Agamben (2020) – Dos ajudantes em Kafka

Os Ajudantes e o Messianismo: Constatações sobre o Inacabado e o Esquecido

O Fenômeno dos "Ajudantes" em Kafka e a Figura Crepuscular
  • Nos romances de Kafka, surgem criaturas que se autodenominam "ajudantes" (Gehilfen), mas que, paradoxalmente, parecem inteiramente incapazes de prestar qualquer auxílio, demonstrando ignorância sobre qualquer assunto, carência de "aparelhos" e cometendo apenas disparates e infantilidades, sendo por vezes descritos como "molestos", "descarados" e "lascivos".
  • Em termos de aparência, estas figuras são tão semelhantes que se distinguem apenas pelo nome (como Arturo, Geremia), assemelhando-se "como serpentes", mas manifestam-se como atentos observadores, "rápidos" e "ágeis", dotados de olhos faiscantes e, em contraste com seus modos pueris, possuem rostos que parecem adultos, "quase de estudantes", e barbas longas e fartas.

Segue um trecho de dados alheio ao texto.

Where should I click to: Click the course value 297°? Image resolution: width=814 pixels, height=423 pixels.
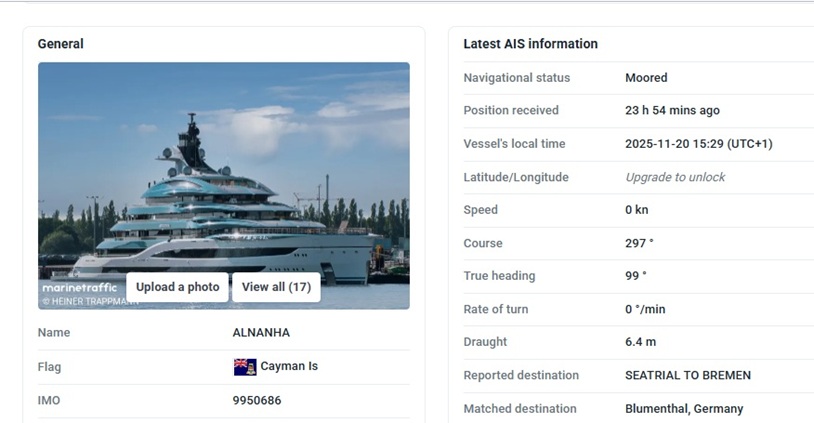click(x=639, y=243)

  • Esses seres, designados por uma fonte não identificada e difíceis de serem afastados, geram a incerteza quanto à sua verdadeira identidade, podendo ser inclusive "enviados" do inimigo (o que explicaria sua incessante atividade de espreitar e espionar); contudo, evocam a imagem de anjos ou mensageiros que desconhecem o conteúdo das cartas que devem entregar, mas cuja expressão – sorriso, olhar, ou mesmo a maneira de andar – "parece uma mensagem".

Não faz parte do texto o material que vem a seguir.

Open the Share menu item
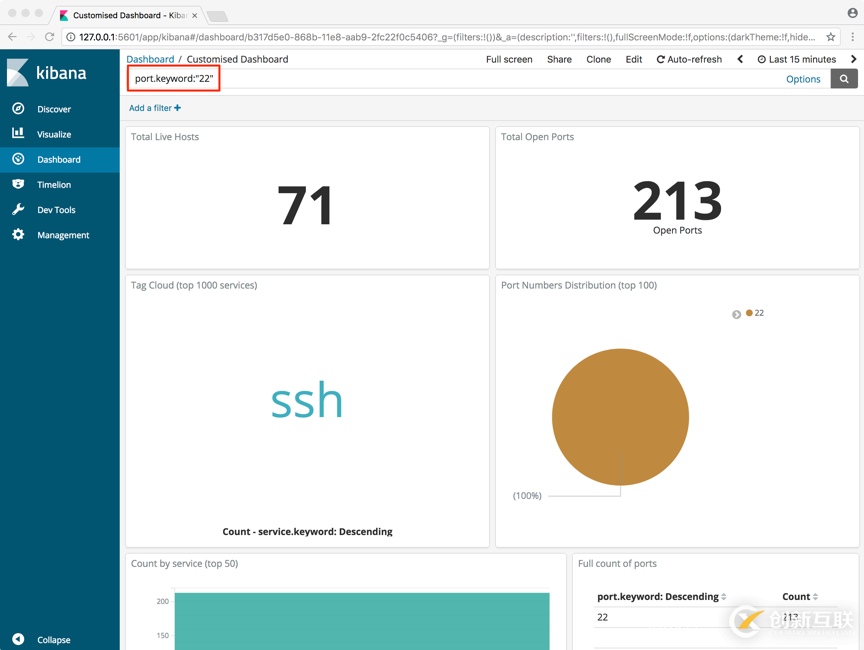 (x=559, y=60)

  • A experiência humana encontra-se com tais criaturas, que Benjamin designa como "crepusculares" e inacabadas, guardando semelhança com os gandharva das sagas indianas, seres metade gênios celestes e metade demónios.
  • Tais figuras caracterizam-se pela ausência de um lugar fixo, de contornos nítidos e inconfundíveis, e pela constante condição de ascensão ou queda, de intercâmbio com seu inimigo ou vizinho, apresentando-se sempre em uma idade completa, mas ainda imatura, profundamente exaustas, mas no início de uma longa jornada.

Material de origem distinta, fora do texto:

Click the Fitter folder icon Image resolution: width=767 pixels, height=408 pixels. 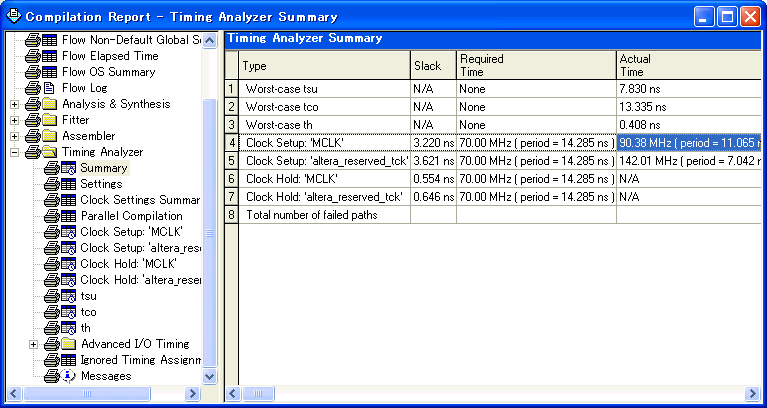click(x=49, y=120)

  • Embora frequentemente mais inteligentes e dotadas que outros amigos, e incessantemente envolvidas em imaginações e projetos para os quais parecem ter todas as qualidades, estas criaturas falham em concluir qualquer empreendimento, permanecendo geralmente sem obra e encarnando o tipo do estudante eterno e do "enganador do mundo", que envelhece mal e que, no fim, o indivíduo deve, ainda que a contragosto, deixar para trás.
  • Apesar de sua incompletude, nessas figuras há sempre algo — um gesto não finalizado, uma súbita graça, uma certa audácia matemática nos julgamentos e no gosto, uma leveza etérea de membros e palavras — que atesta sua pertença a um mundo complementar e alude a uma cidadania perdida ou a um além inviolável.
  • O auxílio por eles oferecido pode ter residido exatamente em sua qualidade de inajudáveis, em sua obstinada afirmação de que "para nós não há nada a fazer", mas é precisamente por isso que o indivíduo reconhece, no final, tê-los de alguma forma traído.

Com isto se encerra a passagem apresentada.